The superseding indictment, the charging document ultimately at issue, further defines the USDA as "a department and agency of the United States," ECF No. 10 ¶ 1.

Habeas counsel's citation to the Fourth Circuit's earlier opinion in Cotton for the proposition that omissions in an indictment are "jurisdictional" is troubling, at the least, as the Supreme Court expressly reversed the Fourth Circuit's cited-to holding. See ECF No. 165, at 2 (citing United States v. Cotton, 261 F.3d 397, 404 (4th Cir. 2001), rev'd, 535 U.S. 625 (2002)).

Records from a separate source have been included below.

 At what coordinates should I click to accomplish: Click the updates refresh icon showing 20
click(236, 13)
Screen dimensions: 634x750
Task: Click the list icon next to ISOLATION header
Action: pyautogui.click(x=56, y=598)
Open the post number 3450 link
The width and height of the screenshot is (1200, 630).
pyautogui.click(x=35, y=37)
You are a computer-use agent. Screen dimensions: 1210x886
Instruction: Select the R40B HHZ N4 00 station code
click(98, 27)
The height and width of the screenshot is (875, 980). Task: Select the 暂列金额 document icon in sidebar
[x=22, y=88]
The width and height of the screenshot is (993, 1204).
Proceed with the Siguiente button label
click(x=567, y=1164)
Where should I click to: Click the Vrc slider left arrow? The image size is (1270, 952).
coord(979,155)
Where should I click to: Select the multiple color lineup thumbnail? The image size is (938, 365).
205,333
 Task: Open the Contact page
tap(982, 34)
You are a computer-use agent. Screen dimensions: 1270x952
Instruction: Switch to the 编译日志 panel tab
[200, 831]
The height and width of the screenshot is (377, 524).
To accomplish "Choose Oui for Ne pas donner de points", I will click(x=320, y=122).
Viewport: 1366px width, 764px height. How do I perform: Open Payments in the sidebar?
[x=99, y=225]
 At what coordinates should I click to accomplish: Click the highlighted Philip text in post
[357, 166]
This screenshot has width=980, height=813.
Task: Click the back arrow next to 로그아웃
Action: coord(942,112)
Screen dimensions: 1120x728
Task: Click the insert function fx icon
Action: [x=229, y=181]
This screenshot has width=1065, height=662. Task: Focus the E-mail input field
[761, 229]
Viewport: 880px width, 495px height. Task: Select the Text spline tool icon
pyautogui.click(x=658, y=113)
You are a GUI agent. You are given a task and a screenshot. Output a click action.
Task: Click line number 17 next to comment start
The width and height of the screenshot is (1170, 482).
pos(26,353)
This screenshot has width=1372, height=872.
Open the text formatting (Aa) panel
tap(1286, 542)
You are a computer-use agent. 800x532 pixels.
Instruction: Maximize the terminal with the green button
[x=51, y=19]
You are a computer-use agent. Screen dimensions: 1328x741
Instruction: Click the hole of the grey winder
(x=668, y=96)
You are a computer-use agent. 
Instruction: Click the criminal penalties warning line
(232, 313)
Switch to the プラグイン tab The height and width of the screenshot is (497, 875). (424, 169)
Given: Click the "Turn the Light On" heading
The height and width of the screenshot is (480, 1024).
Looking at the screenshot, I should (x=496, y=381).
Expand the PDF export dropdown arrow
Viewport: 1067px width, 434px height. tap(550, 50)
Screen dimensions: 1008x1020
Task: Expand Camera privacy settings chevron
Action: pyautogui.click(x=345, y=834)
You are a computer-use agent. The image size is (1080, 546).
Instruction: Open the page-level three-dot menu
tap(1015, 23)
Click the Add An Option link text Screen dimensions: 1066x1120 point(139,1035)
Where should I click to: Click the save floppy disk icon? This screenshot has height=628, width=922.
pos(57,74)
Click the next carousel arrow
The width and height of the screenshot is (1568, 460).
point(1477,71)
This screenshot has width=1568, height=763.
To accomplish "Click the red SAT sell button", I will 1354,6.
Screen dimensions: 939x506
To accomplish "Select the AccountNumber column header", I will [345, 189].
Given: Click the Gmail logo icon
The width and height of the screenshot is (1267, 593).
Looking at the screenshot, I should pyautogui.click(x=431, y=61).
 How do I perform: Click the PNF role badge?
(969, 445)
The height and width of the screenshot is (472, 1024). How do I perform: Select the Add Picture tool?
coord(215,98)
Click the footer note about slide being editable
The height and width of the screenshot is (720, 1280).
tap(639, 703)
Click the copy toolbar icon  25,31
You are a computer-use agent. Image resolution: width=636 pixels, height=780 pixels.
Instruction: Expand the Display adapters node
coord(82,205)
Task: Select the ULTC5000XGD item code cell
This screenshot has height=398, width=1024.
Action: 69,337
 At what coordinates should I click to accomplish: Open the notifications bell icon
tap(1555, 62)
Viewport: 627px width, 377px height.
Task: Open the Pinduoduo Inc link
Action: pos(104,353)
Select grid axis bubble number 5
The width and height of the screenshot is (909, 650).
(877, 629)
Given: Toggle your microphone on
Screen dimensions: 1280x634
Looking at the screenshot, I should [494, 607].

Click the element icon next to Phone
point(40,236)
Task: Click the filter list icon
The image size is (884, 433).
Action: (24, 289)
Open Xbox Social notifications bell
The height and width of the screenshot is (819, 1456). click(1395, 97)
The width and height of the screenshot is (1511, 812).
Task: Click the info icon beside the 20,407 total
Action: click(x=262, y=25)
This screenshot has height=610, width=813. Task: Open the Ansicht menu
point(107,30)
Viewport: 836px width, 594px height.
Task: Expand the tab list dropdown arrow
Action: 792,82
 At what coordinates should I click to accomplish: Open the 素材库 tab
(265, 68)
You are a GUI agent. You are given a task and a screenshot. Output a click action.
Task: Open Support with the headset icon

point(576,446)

Having found that Petitioner's claims are defaulted, the Court next considers whether Petitioner has demonstrated "cause and prejudice" for failing to previously raise such claims or, alternatively, factual innocence. In short, Petitioner's § 2255 motion offers no argument seeking to overcome her default, and thus fails to demonstrate that either avenue for avoiding default is applicable. Accordingly, Petitioner's "jurisdictional" claims are DISMISSED as procedurally defaulted.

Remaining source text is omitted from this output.